Frances (Cleveland) Browne
(1837 - 1893)
Page 1423, # 5074
Hartford Times, Dec. 26, 1893. — The death of Mrs. Frances Cleveland Browne, wife of President John D. Browne of the Connecticut Fire Insurance Company, occurred Christmas afternoon at the family residence. No. 570 Farmington Avenue, being caused by fever, which succeeded an attack of pneumonia.
The first years of the married life of President and Mrs. Browne were spent in Minneapolis. During the past twenty-two years they had resided in Hartford, and the deceased occupied a high position in social and religious circles. Mrs. Browne was a member of the Center church, and was a woman of superior Christian attainments. Her loss will be regarded with the sincerest regret in this community, of which she has been an earnest and exemplary member. The interment in Cedar Hill Cemetery The funeral services conducted by Rev. Charles H. Williams, acting pastor of the Center church.
Mr. John Dean Browne, residence, Hartford, Conn., president of the Connecticut Fire Insurance Company (1897).
Mr. Browne comes of long-lived Puritan and Revolutionary stock — the kind which broke up the rugged soil, built the public highways and the schoolhouses and churches, and fought the battles for liberty and independence. The old homestead first occupied by his great-great-grandfather is still in the family, and now occupied by an elder brother.
Mr. Browne’s youthful life was devoted to the farm and the district school, and at the age of nineteen he taught one of the schools of his native town. But the duties of a school-teacher were not congenial as a life-work ; and having, in 1855, made a visit to the then far-off territory of Minnesota, he made a second journey thither in the spring of 1857, and located in Minne-apolis. He was for two years connected with the Minneapolis Mill Company, and aided in the development and improvement of the magnificent water power at that point. Afterwards he went to Little Falls, then a small hamlet located about a hundred and twenty-five miles north of St. Paul, where he spent a year as secretary and agent of the Little Falls Manufacturing Company, engaged in developing the water power there by the construction of a dam across the Mississippi.
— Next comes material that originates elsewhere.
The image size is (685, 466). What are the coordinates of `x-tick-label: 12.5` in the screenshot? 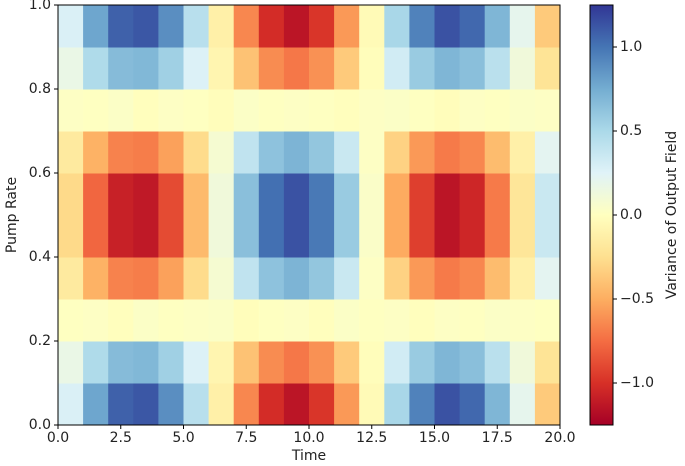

While in Minnesota, Mr. Browne was actively prominent in local and state politics, aided ‘in organizing the Republican party in Minnesota, and held intimate relations with the dominant party at the national capital throughout the administration of President Lincoln, for whose election he had been an enthusiastic and effective worker. He was often a delegate to county and state conventions, and was elected an alternate delegate to the national convention which nominated Mr. Lincoln. His Republicanism was known to be of the most pronounced type, and his political activity and enthusiasm constituted him an important factor in the councils of his party throughout the greater portion of the period of eight years over which his residence in Minnesota extended.
At the close of the Presidential campaign, in the autumn of 1860, he was elected messenger to take the first electoral vote of Minnesota to Washington, in which city he remained during the succeeding winter, haying been appointed to a desk, embracing suspended land titles, in the Interior Department at the Capitol under Jo. Wilson, then commissioner of the General Land Office. He returned to Minnesota in the spring of 1861 and for four years, during President Abraham Lincoln’s administration, was chief clerk in the office of the surveyor-general of public lands at St. Paul, to which city the office had been recently removed from Detroit.
In 1865 Mr. Browne returned East, and soon afterward entered upon insurance work, in 1867 becoming permanently connected with the Hartford Fire Insurance Compaq* – as its general manager and adjuster. In 1870 he was elected secretary of that company, in the duties of which office he was engaged for ten years, until called to the presidency of the Connecticut Fire Insurance Company in 1880. Under his conservative administration The Connecticut has reached high rank among the solid and prosperous business and financial institutions in this, great insurance center. The premium income of The Connecticut, as shown by the annual statement Jan. 1, 1880, was $399,348, and the assets $1,483,480. The premium income for the year ending Jan. 1, 1897, was $1,724,851, and the assets $3,300,017. During this period the company never failed to pay its regular semi-annual dividend, amounting, in the aggregate, to $1,400,000. The unique home office building, standing on the corner of Prospect and Grove streets, is largely due to his efforts to secure for the company a suitable and permanent home for the transaction of its large and increasing business.
In late years, with characteristic independence of thought and action, Mr. Browne has held slack allegiance to the Republican party, earnestly advocating the election of Hon. Grover Cleveland, President, and endorsing the policy of his administration. He sustains official relations with various business and social organizations in Hartford. He is a director in the Phoenix Mutual Life Insurance Company, the National Exchange Bank of Hartford, the Hartford Board of Trade, the Board of United Charities, the Connecticut Humane Society, and a director of the Retreat for the Insane. He is also a member of the Connecticut Historical Society, and of the Sons of the American Revolution.